La Banque mondiale informe également que les prix des engrais devraient augmenter de 31 % en 2026, une hausse qui est principalement tirée par une envolée de 60 % des prix de l’urée, un élément essentiel pour l’agriculture moderne. Cette situation alarmante signifie que les agriculteurs, déjà confrontés à des défis croissants, devront faire face à des coûts encore plus élevés pour maintenir leur production.
« Les engrais n’auront jamais été aussi peu abordables depuis 2022 », souligne la nécessité d’une attention accrue sur la durabilité et l’innovation dans le secteur agricole pour contrer ces tendances inflationnistes. Les implications de ces augmentations de prix ne se limitent pas seulement aux agriculteurs, mais touchent également les consommateurs, qui pourraient voir une augmentation des prix des denrées alimentaires dans les mois à venir, exacerbant ainsi les tensions économiques déjà présentes.

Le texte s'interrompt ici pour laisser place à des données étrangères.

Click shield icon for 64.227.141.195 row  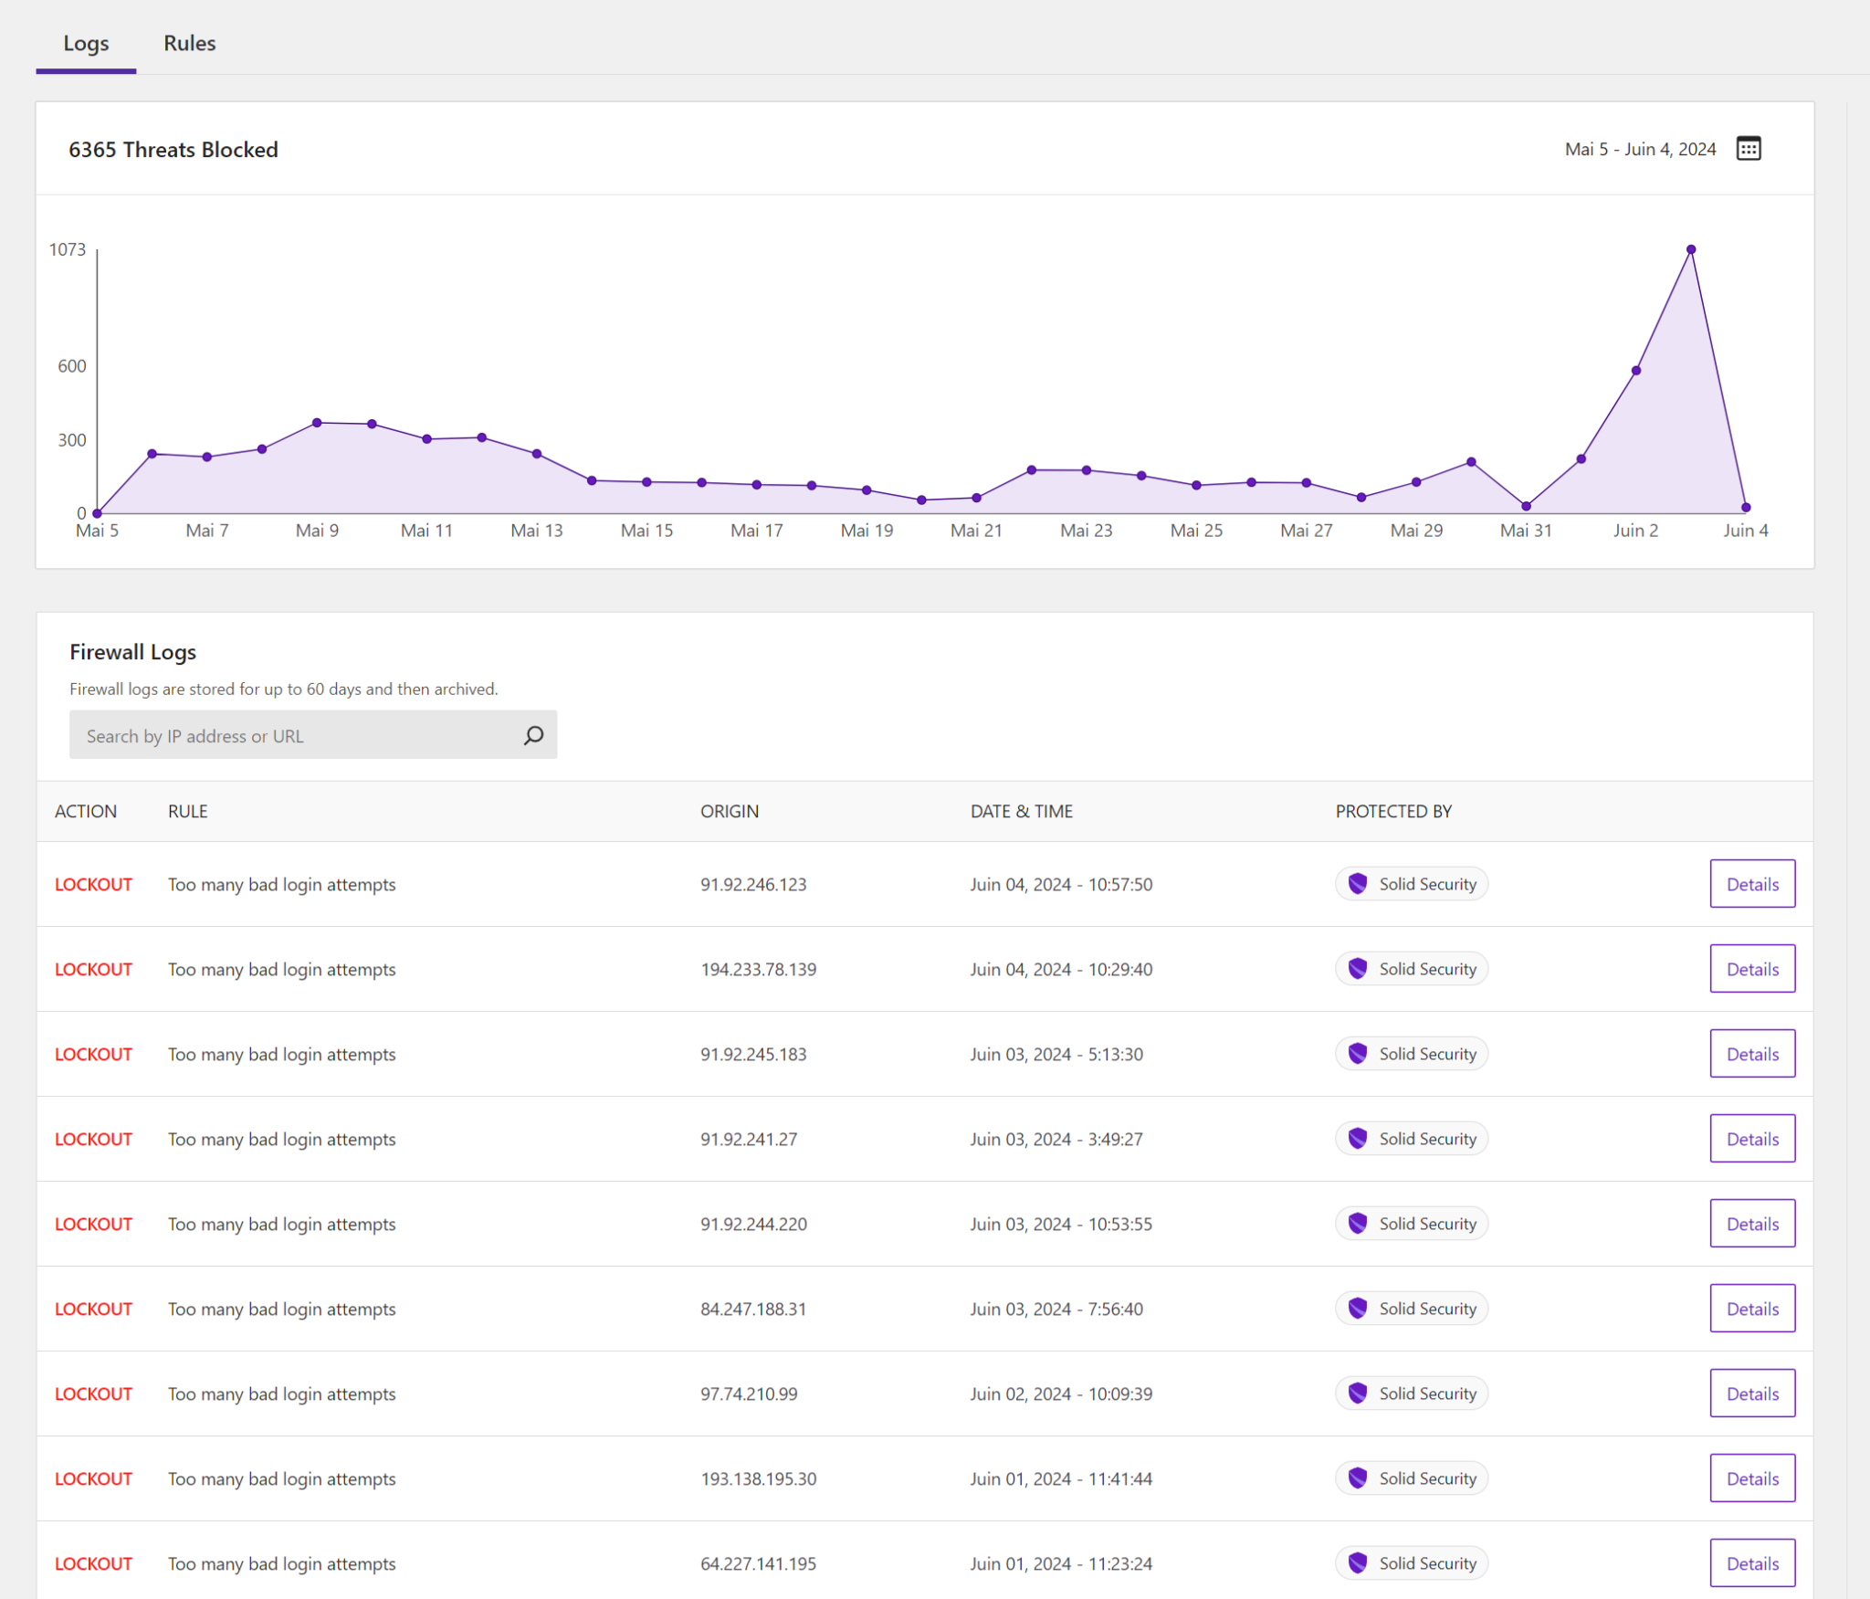(1358, 1562)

Les prix des métaux de base, tels que l’aluminium, le cuivre et l’étain, selon les observations de la Banque mondiale, devraient atteindre des sommets historiques dans un avenir proche. Cette tendance est largement attribuée à la demande croissante générée par le développement rapide des centres de données, l’essor des véhicules électriques et l’expansion des énergies renouvelables. Ces secteurs, en pleine mutation, nécessitent des quantités considérables de ces métaux, ce qui entraîne une pression accrue sur les marchés.
Parallèlement, les métaux précieux continuent d’afficher des records tant en termes de prix que de volatilité, avec une hausse moyenne des prix de 42 % prévue d’ici 2026. Cette flambée est exacerbée par l’incertitude géopolitique qui pousse les investisseurs à se tourner vers des valeurs refuges, augmentant ainsi la demande pour ces actifs.

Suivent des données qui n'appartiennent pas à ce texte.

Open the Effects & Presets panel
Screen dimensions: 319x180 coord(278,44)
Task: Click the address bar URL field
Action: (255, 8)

En raison de cette dynamique, le renchérissement des produits de base, provoqué par ces divers chocs, est susceptible d’entraîner une montée de l’inflation, ce qui pèsera inévitablement sur la croissance économique mondiale. Dans les économies en développement, le scénario de référence prévoit désormais une inflation moyenne de 5,1 % en 2026, ce qui représente une augmentation d’un point de pourcentage par rapport aux prévisions établies avant le déclenchement du conflit.
Notons que cette prévision marque également une progression par rapport au taux de 4,7 % enregistré l’année précédente, soulignant ainsi les défis économiques croissants auxquels ces pays seront confrontés dans un contexte mondial en mutation rapide.